(Exercise data)

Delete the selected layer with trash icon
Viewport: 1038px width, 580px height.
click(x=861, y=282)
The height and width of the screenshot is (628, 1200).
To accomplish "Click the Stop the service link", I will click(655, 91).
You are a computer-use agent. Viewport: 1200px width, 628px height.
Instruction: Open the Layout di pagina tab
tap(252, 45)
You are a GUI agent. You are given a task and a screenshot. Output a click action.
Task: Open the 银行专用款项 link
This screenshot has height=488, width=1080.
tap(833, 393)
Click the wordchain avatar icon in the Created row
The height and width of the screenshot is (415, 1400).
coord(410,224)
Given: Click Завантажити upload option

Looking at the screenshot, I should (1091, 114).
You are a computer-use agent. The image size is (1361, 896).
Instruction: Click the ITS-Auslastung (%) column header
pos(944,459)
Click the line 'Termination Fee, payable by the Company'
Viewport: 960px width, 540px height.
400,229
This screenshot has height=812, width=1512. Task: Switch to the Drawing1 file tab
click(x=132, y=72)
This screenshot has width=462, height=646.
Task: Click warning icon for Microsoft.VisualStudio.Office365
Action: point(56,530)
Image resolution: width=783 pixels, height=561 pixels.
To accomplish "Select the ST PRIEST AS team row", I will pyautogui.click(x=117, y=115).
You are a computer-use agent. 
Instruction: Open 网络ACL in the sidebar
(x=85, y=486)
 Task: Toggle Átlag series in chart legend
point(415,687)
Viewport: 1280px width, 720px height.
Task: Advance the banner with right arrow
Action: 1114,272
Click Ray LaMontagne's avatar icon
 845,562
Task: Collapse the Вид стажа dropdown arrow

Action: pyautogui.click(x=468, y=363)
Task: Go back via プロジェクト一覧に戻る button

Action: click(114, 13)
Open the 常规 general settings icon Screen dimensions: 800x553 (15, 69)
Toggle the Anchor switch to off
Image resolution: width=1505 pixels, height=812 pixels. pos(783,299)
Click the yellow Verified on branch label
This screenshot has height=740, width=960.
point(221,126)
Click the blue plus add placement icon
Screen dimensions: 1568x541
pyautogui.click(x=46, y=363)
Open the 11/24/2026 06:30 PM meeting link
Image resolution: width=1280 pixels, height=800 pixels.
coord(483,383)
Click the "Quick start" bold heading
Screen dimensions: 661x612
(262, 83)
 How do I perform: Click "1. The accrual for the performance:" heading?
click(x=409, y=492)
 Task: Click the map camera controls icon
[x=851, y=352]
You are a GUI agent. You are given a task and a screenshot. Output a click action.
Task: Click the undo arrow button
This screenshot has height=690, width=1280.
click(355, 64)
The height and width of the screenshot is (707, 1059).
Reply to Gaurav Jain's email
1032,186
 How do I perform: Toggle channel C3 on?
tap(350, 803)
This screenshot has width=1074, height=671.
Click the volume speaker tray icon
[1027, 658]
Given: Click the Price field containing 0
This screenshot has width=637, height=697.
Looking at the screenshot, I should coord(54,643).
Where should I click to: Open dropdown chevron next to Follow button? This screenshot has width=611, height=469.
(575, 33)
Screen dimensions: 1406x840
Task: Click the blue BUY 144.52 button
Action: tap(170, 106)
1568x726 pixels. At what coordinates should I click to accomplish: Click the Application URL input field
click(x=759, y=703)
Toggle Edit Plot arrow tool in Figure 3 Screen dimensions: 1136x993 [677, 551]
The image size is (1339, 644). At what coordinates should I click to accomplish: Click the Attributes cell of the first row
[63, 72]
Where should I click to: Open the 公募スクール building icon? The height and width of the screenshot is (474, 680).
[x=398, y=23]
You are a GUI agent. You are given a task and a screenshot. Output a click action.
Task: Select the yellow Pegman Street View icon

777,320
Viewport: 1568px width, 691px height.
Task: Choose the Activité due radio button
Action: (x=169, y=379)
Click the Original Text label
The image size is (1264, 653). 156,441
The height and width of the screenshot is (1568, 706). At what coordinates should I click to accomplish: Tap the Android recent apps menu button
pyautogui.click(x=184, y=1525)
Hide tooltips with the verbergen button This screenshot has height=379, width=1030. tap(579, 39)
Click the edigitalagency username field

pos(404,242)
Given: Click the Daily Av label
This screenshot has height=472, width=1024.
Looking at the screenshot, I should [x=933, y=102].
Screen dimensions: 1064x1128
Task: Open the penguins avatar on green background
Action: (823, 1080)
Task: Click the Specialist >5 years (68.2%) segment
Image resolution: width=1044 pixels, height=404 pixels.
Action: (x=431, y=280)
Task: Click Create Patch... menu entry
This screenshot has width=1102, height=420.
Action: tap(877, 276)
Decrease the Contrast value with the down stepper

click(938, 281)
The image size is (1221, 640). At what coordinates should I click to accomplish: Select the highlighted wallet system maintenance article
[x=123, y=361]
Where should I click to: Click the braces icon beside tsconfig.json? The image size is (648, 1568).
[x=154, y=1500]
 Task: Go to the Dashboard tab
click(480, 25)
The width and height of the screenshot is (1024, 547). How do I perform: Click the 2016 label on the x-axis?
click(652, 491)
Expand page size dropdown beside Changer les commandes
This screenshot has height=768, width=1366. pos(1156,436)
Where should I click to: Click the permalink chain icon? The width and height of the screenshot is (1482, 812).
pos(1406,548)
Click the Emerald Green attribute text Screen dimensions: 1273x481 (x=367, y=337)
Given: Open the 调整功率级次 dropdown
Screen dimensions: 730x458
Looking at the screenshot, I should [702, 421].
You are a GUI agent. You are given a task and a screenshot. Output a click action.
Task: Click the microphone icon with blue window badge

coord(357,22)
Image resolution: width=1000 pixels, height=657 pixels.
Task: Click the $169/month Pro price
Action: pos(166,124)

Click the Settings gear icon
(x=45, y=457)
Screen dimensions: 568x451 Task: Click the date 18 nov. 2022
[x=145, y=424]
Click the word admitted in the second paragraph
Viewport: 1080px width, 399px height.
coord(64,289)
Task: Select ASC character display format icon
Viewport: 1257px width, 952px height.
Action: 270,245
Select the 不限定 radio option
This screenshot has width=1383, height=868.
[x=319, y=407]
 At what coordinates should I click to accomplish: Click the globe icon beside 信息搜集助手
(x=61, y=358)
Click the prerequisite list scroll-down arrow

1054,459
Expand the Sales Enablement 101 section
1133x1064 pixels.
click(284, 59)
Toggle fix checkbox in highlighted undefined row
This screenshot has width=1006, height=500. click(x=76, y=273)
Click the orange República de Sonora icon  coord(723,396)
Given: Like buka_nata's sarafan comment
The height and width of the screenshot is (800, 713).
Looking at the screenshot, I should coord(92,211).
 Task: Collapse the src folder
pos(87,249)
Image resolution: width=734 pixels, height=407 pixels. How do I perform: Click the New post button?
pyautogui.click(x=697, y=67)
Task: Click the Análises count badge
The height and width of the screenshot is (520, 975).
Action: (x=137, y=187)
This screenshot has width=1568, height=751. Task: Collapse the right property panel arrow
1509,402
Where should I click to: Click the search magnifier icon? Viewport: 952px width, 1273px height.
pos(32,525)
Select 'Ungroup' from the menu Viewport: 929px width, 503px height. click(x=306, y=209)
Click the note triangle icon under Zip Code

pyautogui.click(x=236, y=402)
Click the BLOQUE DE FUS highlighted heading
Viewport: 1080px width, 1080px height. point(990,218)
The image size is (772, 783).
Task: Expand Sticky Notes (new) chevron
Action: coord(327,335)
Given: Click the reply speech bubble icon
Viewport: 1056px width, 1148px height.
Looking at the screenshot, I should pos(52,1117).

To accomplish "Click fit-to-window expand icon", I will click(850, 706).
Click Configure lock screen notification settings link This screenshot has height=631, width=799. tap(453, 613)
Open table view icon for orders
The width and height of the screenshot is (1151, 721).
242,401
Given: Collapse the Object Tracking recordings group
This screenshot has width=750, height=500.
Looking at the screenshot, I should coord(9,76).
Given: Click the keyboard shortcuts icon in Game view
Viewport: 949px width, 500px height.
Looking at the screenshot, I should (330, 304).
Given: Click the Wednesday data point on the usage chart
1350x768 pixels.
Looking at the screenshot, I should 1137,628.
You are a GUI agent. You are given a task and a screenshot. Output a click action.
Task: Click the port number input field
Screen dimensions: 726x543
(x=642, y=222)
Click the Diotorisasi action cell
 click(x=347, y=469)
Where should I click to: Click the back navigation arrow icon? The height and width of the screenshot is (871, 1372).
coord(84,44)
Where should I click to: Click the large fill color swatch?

(End Exercise data)

The task >> Among the lines of the data, which ones contain the word "computer"? Show them.

Result >>
You are a computer-use agent. Viewport: 1200px width, 628px height.
You are a computer-use agent. The image size is (1361, 896).
You are a computer-use agent. 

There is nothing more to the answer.